The reality is that this was a disappointing performance from the team. Salvaging a third place was a just reward for all the efforts of TWR, NISMO and Nissan but all would admit that they all had aimed for the top spot on the podium and except for a few hours early in the race in 1997 never looked like getting there. Two weeks after the race a brief press release was issued :
Tokyo … Nissan Motor Co., Ltd. today announced that the company, upon mutual agreement, has decided not to renew its two-year contract with the British engineering firm TWR at the end of July as planned. Under the contract, Nissan jointly developed the Nissan R390GT1 with TWR and participated in the Le Mans 24-Hour race in 1997 and 1998.
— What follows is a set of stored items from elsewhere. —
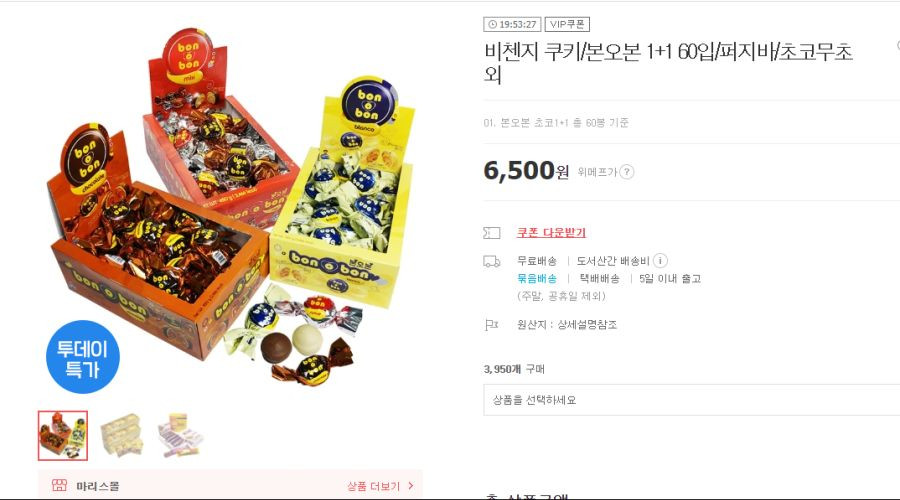This screenshot has width=900, height=500.
Task: Select the first bon o bon thumbnail
Action: tap(63, 436)
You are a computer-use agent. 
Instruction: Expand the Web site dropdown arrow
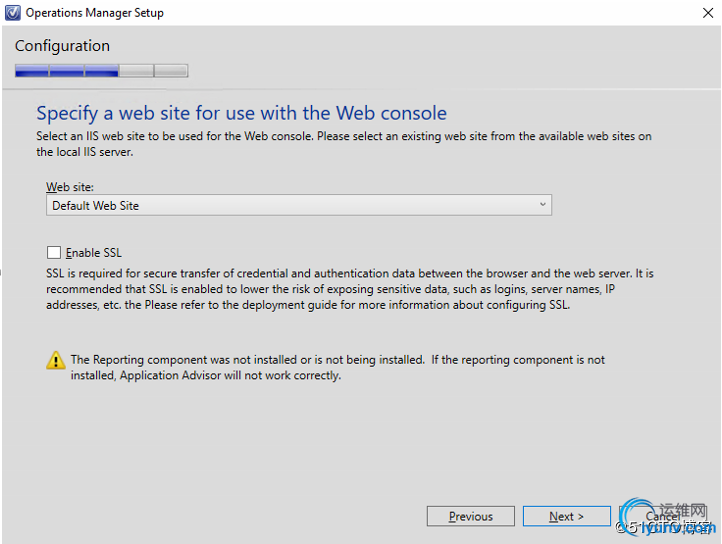click(542, 205)
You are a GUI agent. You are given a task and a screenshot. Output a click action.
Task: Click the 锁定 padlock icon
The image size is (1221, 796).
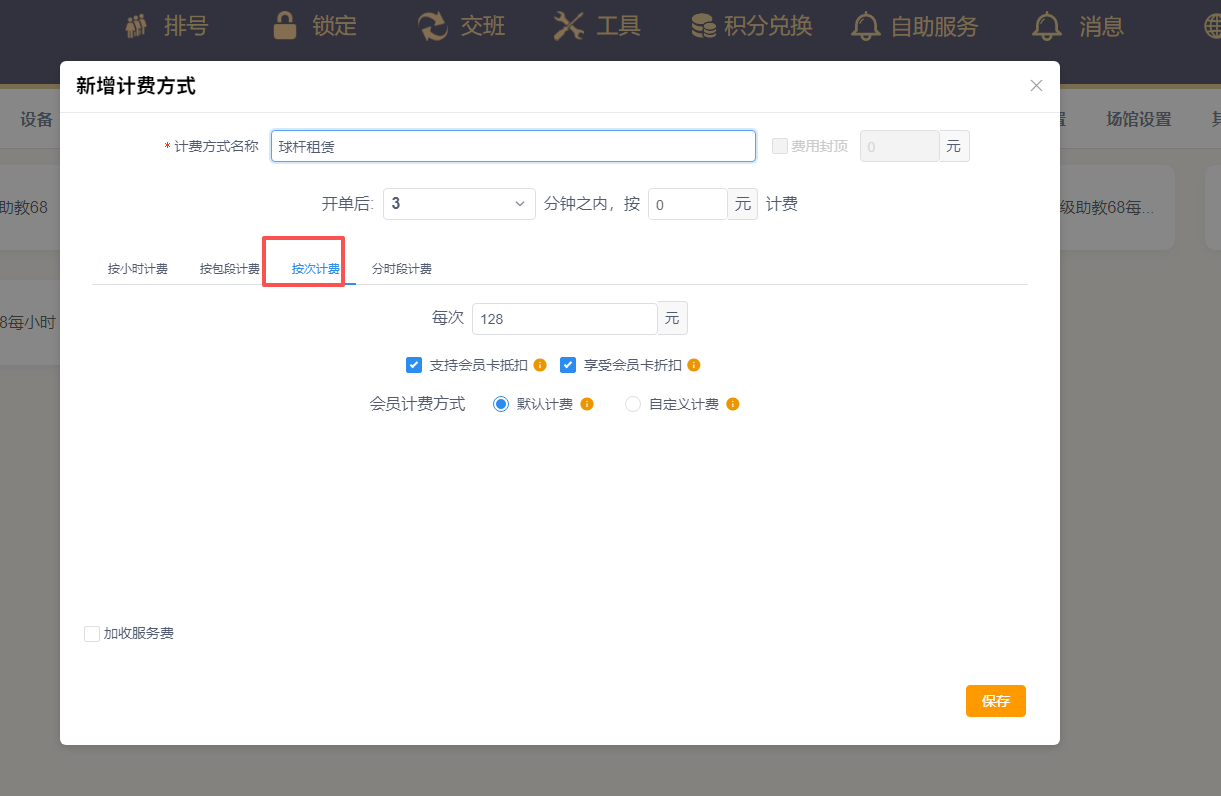(285, 27)
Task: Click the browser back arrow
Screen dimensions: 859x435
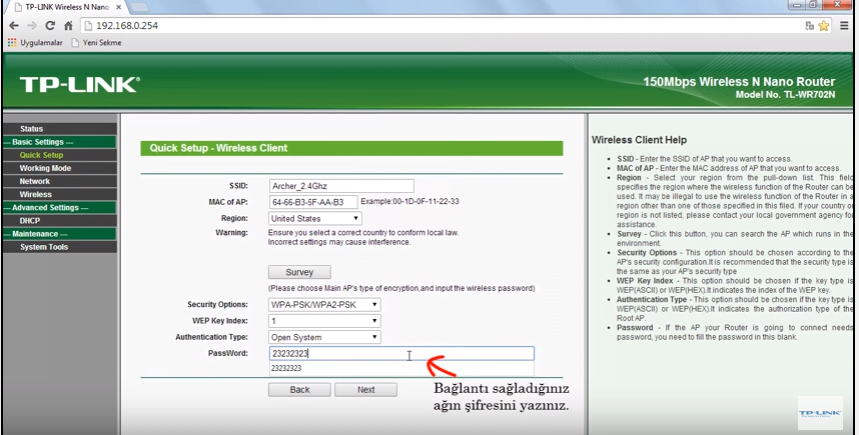Action: click(x=12, y=25)
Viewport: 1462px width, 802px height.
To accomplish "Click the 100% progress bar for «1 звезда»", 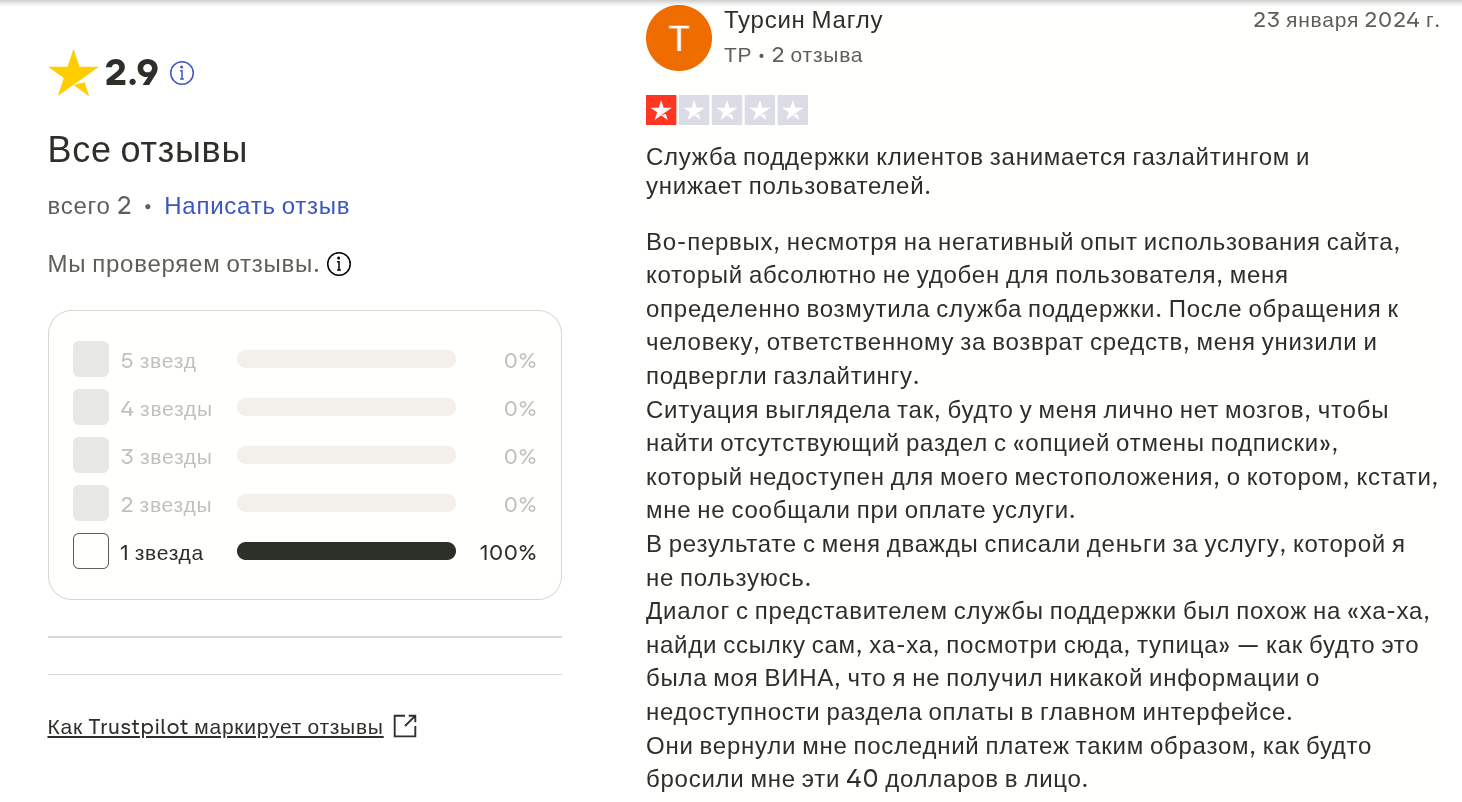I will (x=345, y=551).
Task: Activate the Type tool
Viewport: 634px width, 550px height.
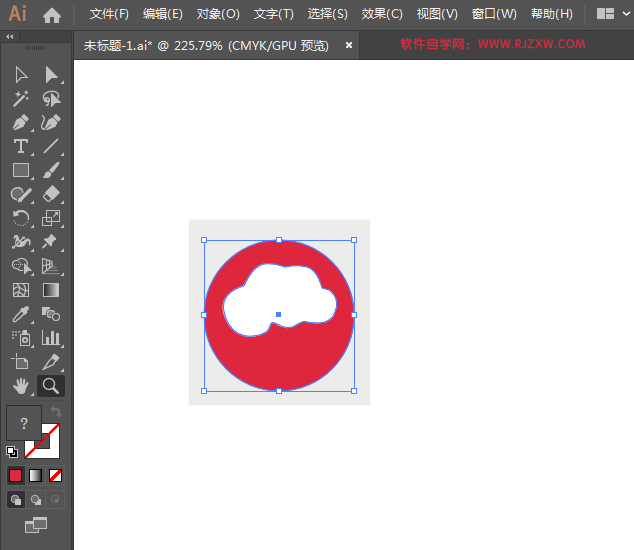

Activities under this Le Mans project that have been carried out in the U.K., will be transferred to Nissan Motorsports International Co., Ltd., (NISMO), Nissan’s motorsports arm in August.
The dream was over and this time it was also the end of TWR and Le Mans. Nissan returned to La Sarthe in 1999 with the R391 prototype but a massive accident involving Eric Van de Poele on Wednesday practice meant that only one car started. This retired early on. The R391 did get one more outing defeating the Toyota GT-ONE in the Fuji 1000 Kilometres later that year. Nissan was facing all manner of financial problems and new boss Carlos Ghosn had no hesitation in stopping a costly programme that had only yielded one victory in five years.
The Nissan R390 was an elegant car conceived to win Le Mans under one set of circumstances but failed to keep pace with the developments that the likes of Toyota, Mercedes, BMW and Audi were prepared to make.